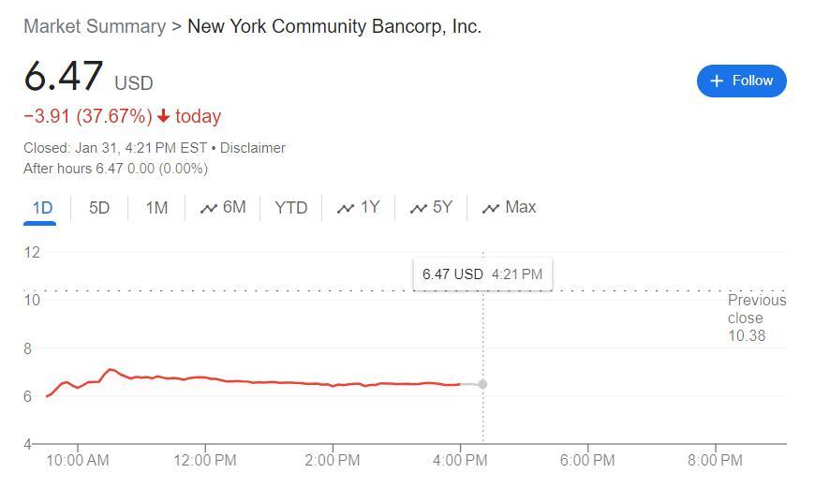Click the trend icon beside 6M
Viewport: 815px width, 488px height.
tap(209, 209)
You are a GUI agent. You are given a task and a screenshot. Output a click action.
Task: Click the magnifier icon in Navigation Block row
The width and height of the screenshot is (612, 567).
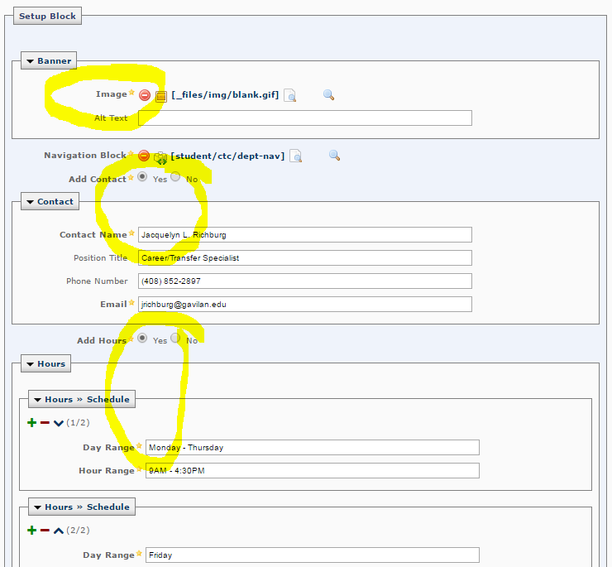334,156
* * *
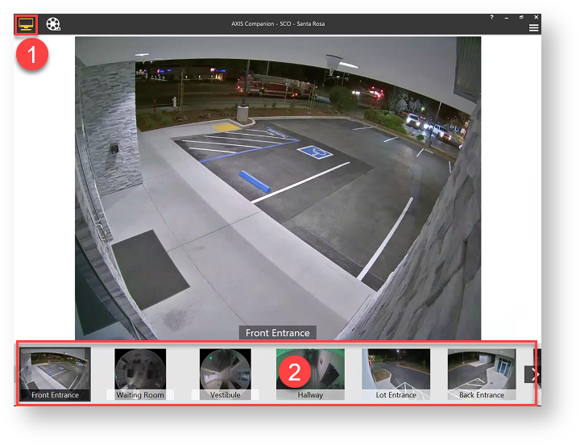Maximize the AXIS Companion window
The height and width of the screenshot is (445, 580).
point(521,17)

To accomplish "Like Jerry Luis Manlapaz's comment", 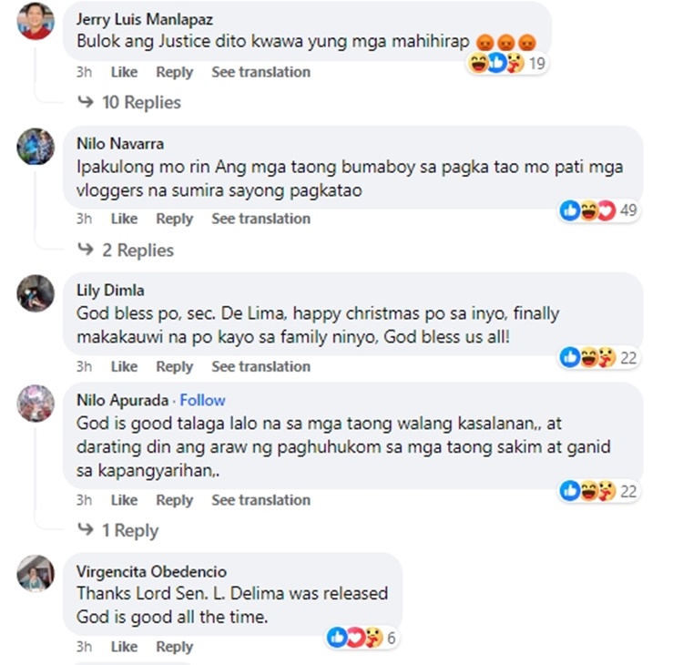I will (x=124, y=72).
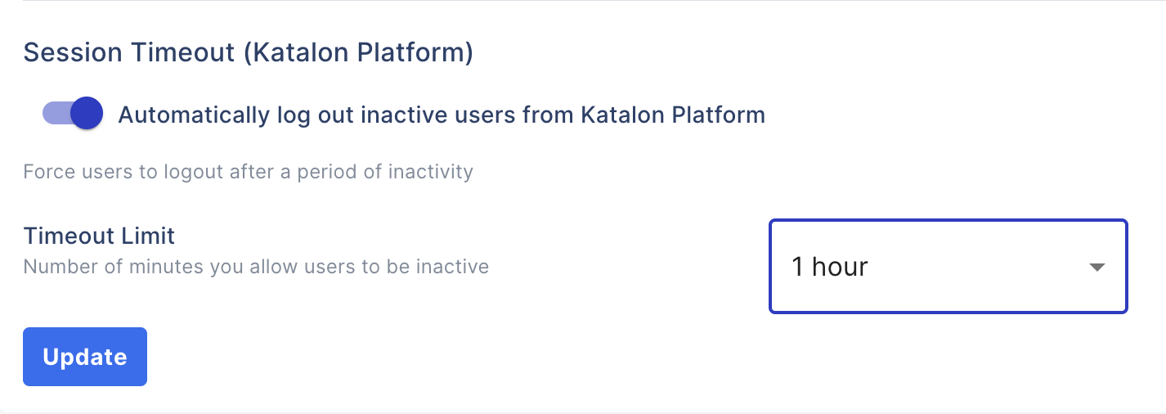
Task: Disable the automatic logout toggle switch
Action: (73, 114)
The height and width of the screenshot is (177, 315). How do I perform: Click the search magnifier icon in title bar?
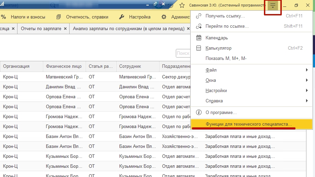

TASK INSTRUCTIONS
Scanning the data above, copy out every line where "magnifier" is found.

TASK ANSWER
Task: Click the magnifier icon in Navigation Block row
The height and width of the screenshot is (177, 315). How do I perform: Click the search magnifier icon in title bar?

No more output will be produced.